Une étude canadienne, récemment publiée dans la revue Plos Biology, a mis en évidence l’implication des neutrophiles, une sous-population de cellules immunitaires, dans l’inflammation chronique et l’altération de la fonction et du nombre de lymphocytes T, associés à l’infection VIH.
Les neutrophiles font partie des nombreuses populations cellulaires du système immunitaire qui circulent dans le sang. Composante de l’immunité innée, elles agissent en première ligne de défense contre les agressions que subit l’organisme. Leur mode d’action repose principalement sur leurs capacités de phagocytose et de dégradation des pathogènes. En effet, après avoir reconnu des motifs spécifiques présents à la surface des micro-organismes (bactéries, virus), ces cellules vont les ingérer (= phagocytose) et les dégrader en utilisant des molécules oxygénées ou des enzymes [i]. Une autre fonction de ces neutrophiles consiste en la sécrétion de protéines spécifiques de l’immunité, notamment des chimiokines, qui permettent d’appeler au site de l’infection d’autres types de cellules immunitaires.

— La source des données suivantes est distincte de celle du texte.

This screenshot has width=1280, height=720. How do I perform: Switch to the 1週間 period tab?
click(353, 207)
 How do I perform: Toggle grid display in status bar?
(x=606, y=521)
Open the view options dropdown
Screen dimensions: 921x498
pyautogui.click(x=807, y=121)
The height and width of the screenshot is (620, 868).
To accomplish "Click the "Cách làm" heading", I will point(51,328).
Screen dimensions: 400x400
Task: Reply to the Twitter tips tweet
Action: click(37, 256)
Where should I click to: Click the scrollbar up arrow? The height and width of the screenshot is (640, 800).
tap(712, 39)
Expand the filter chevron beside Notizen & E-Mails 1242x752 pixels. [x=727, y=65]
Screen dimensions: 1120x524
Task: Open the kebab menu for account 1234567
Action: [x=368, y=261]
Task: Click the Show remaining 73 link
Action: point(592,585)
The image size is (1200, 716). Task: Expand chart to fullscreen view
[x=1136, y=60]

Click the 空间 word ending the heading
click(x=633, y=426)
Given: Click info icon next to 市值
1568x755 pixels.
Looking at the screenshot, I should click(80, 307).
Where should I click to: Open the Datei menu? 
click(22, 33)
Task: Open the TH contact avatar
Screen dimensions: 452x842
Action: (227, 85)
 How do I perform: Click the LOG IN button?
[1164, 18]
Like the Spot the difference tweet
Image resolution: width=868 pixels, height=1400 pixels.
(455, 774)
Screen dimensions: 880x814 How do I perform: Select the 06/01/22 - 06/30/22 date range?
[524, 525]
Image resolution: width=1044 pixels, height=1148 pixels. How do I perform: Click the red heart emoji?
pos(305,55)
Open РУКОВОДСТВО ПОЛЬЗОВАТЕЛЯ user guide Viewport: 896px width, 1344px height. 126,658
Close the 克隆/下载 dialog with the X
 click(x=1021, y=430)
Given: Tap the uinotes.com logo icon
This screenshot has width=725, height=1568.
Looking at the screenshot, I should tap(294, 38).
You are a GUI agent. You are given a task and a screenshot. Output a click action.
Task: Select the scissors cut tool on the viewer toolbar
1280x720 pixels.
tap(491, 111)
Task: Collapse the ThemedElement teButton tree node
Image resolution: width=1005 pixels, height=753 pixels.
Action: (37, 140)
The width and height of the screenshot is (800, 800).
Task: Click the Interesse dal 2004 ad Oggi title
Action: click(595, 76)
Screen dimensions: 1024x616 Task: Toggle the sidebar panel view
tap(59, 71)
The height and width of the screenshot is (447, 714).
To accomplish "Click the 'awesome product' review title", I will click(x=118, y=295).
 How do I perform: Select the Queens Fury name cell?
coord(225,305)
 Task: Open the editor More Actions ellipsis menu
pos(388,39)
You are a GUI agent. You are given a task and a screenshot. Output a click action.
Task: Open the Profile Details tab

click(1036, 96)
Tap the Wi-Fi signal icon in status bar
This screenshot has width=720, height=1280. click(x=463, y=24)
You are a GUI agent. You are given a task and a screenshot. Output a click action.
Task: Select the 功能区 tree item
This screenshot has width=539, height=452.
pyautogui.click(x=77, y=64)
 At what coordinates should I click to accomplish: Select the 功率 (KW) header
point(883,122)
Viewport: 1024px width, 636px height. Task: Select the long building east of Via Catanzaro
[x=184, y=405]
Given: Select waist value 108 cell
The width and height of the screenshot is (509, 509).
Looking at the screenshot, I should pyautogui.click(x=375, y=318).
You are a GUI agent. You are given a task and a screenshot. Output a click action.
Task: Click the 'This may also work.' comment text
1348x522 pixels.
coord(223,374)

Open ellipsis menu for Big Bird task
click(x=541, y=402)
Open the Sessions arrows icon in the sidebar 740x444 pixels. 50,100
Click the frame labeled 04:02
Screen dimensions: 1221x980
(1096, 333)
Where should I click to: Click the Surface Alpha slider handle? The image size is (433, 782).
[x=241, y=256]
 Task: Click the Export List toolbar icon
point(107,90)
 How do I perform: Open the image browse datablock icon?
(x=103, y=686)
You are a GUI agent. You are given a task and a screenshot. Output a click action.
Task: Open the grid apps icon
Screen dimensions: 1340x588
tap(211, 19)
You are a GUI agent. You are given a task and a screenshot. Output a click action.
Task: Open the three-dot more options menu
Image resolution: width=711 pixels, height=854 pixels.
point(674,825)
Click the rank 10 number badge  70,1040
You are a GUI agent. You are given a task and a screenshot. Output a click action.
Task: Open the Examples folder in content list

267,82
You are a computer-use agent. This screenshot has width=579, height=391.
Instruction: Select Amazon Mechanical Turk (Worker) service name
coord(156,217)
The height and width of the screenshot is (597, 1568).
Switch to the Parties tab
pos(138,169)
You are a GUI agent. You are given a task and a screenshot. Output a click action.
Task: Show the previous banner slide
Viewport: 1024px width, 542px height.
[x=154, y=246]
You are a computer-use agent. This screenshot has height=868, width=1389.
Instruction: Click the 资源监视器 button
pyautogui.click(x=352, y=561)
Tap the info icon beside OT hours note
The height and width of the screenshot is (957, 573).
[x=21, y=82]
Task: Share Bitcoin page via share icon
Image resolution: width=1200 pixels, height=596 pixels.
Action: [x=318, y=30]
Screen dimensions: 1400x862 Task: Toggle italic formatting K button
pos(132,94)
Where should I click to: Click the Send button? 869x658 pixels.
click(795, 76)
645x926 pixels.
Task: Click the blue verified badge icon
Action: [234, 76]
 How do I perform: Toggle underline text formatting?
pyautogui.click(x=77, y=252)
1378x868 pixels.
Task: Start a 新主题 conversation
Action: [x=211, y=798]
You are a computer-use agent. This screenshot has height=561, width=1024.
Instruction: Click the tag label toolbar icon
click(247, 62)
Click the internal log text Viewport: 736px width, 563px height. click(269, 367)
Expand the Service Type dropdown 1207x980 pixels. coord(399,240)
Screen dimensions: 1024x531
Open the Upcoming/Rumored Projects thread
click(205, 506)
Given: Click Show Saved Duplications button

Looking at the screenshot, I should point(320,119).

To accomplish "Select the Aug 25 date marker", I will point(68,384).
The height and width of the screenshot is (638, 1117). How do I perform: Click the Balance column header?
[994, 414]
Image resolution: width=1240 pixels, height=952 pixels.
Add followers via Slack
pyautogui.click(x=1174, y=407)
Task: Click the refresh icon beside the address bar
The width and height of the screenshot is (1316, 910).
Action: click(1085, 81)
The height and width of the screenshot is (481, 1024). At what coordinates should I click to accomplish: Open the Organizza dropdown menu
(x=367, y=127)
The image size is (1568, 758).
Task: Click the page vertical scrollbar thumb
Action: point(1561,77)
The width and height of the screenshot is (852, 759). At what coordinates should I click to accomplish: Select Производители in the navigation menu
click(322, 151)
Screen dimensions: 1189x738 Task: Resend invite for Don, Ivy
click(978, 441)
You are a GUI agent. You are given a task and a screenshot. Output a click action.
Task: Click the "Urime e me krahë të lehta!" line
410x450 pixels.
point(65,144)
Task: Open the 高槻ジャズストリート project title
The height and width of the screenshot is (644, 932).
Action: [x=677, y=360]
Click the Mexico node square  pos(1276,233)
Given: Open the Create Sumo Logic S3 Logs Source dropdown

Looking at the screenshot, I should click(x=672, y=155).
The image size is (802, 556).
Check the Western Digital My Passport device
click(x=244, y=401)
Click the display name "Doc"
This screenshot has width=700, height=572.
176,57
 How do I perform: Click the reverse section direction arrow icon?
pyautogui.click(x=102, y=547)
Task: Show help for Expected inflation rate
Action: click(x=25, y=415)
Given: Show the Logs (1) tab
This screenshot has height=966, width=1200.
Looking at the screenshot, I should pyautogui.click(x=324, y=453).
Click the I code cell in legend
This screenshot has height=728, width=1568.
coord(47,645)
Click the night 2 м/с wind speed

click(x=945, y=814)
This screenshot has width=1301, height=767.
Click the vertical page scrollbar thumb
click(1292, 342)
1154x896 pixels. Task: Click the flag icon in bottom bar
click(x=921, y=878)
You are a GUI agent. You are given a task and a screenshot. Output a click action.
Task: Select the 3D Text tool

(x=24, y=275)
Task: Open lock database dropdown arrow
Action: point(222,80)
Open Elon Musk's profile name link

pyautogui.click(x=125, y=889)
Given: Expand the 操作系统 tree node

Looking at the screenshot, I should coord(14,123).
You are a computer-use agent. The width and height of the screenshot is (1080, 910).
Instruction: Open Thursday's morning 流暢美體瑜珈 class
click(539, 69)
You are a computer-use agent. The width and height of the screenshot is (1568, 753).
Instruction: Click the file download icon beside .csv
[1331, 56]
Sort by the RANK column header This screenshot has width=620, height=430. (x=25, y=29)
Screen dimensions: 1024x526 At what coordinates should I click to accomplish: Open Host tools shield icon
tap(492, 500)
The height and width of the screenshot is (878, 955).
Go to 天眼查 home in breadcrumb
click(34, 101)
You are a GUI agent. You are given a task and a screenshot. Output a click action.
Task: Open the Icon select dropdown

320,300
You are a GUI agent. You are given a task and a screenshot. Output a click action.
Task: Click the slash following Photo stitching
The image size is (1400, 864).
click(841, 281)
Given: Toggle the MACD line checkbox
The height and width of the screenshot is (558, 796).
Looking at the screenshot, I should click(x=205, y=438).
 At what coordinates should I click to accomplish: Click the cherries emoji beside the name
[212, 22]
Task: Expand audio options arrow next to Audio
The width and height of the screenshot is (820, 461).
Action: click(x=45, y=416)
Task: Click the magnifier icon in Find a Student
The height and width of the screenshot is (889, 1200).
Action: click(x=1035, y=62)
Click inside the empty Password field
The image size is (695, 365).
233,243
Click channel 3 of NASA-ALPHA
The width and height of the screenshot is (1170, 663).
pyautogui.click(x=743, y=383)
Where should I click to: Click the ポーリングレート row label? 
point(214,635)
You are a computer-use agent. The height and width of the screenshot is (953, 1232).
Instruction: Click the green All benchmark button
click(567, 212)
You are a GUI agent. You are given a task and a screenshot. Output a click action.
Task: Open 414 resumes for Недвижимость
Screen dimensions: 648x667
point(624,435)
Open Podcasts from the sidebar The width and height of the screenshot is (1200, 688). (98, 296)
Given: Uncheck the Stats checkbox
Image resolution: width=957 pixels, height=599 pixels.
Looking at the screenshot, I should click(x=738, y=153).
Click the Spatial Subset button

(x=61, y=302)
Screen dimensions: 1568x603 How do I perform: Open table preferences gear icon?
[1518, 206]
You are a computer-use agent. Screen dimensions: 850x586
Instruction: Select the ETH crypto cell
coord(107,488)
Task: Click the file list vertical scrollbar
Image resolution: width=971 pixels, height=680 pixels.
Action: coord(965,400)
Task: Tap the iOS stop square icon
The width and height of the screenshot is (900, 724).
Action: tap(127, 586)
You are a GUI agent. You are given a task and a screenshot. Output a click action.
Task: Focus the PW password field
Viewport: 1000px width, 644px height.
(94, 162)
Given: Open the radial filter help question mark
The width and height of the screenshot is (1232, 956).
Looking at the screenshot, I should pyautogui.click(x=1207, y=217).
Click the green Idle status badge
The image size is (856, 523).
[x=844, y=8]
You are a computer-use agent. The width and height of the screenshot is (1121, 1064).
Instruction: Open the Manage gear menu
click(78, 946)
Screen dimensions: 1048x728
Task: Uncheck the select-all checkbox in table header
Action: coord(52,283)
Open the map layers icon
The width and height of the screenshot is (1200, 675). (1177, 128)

Dans le cadre de l’étude canadienne menée par l’équipe du Dr Elahi (Université d’Alberta), les chercheurs ont analysé les échantillons sanguins de 115 personnes vivant avec le VIH (PvVIH) et 60 personnes non infectées. Ils ont porté leur attention sur les gènes qui étaient exprimés par les neutrophiles dans les deux groupes, pour voir s’il existait des différences dans les profils d’expression. Les résultats indiquent que les neutrophiles isolés de PvVIH ont un profil d’expression plus activé que celui des personnes non infectées. Concernant la nature des gènes exprimés, le profil d’expression chez les PvVIH tend vers des fonctions pro-inflammatoires. Les données ont également pu mettre en évidence que les profils transcriptionnel et fonctionnel des neutrophiles chez les PvVIH différaient selon le nombre de lymphocytes T CD4.
La galectine-9, future cible thérapeutique ?
Les scientifiques ont ensuite porté leur attention sur la galectine-9, une protéine produite par les neutrophiles, quand ils sentent un signal de danger. Cette protéine a de multiples fonctions et interagit notamment avec d’autres cellules immunitaires. Ils ont observé chez les PvVIH, une diminution de l’expression de galectine-9 à la surface des neutrophiles à mesure que l’infection progresse. Ce déclin est même plus prononcé pour les PvVIH ayant un faible taux de lymphocytes T. Cette diminution d’expression de la galectine-9 passe par la perte de la protéine à la surface des neutrophiles, qui va se retrouver dans le sang. Elle se lie alors à la molécule CD44 présente à la surface des lymphocytes T, entrainant leur activation. La présence en grande quantité de galectine-9 dans le sang pourrait alors apparaitre comme une des sources de l’activation immunitaire chronique, caractéristique de l’infection VIH, qui contribuerait à l’épuisement des lymphocytes T.
L’implication de la galectine-9 dans la physiopathologie de l’infection VIH a été source de nombreuses recherches. Selon une étude américaine de 2016, cette protéine jouerait un rôle dans la régulation de la transcription du VIH et de la production virale pendant le traitement [ii]. Rapidement libérée, au cours de l’orage cytokinique qui a lieu lors d’une infection aiguë par le VIH-1, la galectine-9 se maintient à des niveaux élevés malgré la suppression virale, contribuant potentiellement à l’inflammation continue et au dysfonctionnement persistant des lymphocytes T [iii]. Ces dernières données semblent aller dans le même sens que l’étude canadienne.
Pour conclure, les neutrophiles via la galectine-9 représenteraient un des mécanismes à l’origine de l’activation immunitaire exacerbé et l’inflammation chronique retrouvées dans l’infection VIH et conduisant à un vieillissement immunitaire précoce. Au regard de ces données, la galectine-9 pourrait apparaître comme une potentielle cible thérapeutique pour lutter contre l’infection VIH, sur un autre front que celui du virus.